RECORDS SUPPLIED

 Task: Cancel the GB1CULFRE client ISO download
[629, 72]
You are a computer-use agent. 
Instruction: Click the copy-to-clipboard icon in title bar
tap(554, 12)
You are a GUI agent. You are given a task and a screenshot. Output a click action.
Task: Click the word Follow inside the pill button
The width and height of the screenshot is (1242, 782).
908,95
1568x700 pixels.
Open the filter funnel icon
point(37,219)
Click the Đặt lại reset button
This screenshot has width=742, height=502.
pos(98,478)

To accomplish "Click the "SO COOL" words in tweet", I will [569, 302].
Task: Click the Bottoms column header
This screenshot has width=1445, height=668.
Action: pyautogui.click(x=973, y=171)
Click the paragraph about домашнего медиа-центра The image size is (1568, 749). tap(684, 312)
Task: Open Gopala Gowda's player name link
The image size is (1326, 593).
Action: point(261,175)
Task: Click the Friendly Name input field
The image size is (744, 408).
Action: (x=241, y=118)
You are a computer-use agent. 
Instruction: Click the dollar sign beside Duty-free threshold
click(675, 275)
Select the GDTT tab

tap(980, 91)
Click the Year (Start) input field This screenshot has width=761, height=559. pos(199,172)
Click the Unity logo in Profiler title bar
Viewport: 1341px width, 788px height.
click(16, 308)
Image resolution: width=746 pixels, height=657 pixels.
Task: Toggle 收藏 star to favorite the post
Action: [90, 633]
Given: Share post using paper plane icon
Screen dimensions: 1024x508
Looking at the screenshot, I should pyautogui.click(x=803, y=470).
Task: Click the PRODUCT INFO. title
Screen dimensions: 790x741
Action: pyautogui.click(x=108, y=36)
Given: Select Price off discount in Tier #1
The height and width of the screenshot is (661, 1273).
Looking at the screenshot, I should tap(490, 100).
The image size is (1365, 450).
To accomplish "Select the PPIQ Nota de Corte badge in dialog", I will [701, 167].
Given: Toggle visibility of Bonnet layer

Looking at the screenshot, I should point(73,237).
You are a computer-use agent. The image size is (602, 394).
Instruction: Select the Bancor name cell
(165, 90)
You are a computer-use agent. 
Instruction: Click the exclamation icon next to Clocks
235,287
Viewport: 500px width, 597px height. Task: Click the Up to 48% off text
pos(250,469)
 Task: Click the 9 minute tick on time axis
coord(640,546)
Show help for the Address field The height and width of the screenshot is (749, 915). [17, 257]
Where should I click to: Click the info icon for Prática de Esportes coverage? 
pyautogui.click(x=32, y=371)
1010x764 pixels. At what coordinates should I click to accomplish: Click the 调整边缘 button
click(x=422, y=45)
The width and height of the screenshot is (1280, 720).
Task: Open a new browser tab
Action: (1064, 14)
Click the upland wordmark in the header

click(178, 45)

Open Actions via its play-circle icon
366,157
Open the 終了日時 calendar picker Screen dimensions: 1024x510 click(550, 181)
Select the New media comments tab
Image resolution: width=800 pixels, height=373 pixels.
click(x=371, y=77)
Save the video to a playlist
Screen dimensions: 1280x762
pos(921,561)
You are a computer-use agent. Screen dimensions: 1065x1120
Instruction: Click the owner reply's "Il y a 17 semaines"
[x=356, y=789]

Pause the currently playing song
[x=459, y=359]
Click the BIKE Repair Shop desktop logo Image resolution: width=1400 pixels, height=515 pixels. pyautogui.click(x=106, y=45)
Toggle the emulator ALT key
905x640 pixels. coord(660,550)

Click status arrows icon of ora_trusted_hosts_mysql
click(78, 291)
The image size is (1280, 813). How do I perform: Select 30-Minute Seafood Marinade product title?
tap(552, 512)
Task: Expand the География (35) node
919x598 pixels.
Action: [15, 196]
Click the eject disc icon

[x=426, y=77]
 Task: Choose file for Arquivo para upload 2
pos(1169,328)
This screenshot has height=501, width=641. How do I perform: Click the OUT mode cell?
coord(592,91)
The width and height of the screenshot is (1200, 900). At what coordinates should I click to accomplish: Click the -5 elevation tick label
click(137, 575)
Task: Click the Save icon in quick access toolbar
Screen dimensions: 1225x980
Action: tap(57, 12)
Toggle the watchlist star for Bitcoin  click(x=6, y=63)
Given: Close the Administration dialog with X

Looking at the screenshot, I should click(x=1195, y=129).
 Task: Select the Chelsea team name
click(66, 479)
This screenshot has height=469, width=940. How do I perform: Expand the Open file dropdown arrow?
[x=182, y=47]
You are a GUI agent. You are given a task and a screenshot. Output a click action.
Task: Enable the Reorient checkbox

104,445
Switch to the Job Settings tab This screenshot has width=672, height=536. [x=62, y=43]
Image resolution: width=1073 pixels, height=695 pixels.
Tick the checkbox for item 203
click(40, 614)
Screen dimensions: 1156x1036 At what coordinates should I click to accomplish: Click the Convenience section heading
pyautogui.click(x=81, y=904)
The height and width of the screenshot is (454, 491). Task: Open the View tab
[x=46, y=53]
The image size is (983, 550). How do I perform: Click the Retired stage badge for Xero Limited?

PROBLEM DESCRIPTION
Repeat the material above exactly, beginning with its first line and ending with the line that holds "Given: Select Price off discount in Tier #1", and leave out everything else.

ANSWER BOX
 Task: Cancel the GB1CULFRE client ISO download
[629, 72]
You are a computer-use agent. 
Instruction: Click the copy-to-clipboard icon in title bar
tap(554, 12)
You are a GUI agent. You are given a task and a screenshot. Output a click action.
Task: Click the word Follow inside the pill button
The width and height of the screenshot is (1242, 782).
908,95
1568x700 pixels.
Open the filter funnel icon
point(37,219)
Click the Đặt lại reset button
This screenshot has width=742, height=502.
pos(98,478)

To accomplish "Click the "SO COOL" words in tweet", I will [569, 302].
Task: Click the Bottoms column header
This screenshot has width=1445, height=668.
Action: pyautogui.click(x=973, y=171)
Click the paragraph about домашнего медиа-центра The image size is (1568, 749). tap(684, 312)
Task: Open Gopala Gowda's player name link
The image size is (1326, 593).
Action: point(261,175)
Task: Click the Friendly Name input field
The image size is (744, 408).
Action: (x=241, y=118)
You are a computer-use agent. 
Instruction: Click the dollar sign beside Duty-free threshold
click(675, 275)
Select the GDTT tab

tap(980, 91)
Click the Year (Start) input field This screenshot has width=761, height=559. pos(199,172)
Click the Unity logo in Profiler title bar
Viewport: 1341px width, 788px height.
click(16, 308)
Image resolution: width=746 pixels, height=657 pixels.
Task: Toggle 收藏 star to favorite the post
Action: [90, 633]
Given: Share post using paper plane icon
Screen dimensions: 1024x508
Looking at the screenshot, I should pyautogui.click(x=803, y=470).
Task: Click the PRODUCT INFO. title
Screen dimensions: 790x741
Action: pyautogui.click(x=108, y=36)
Given: Select Price off discount in Tier #1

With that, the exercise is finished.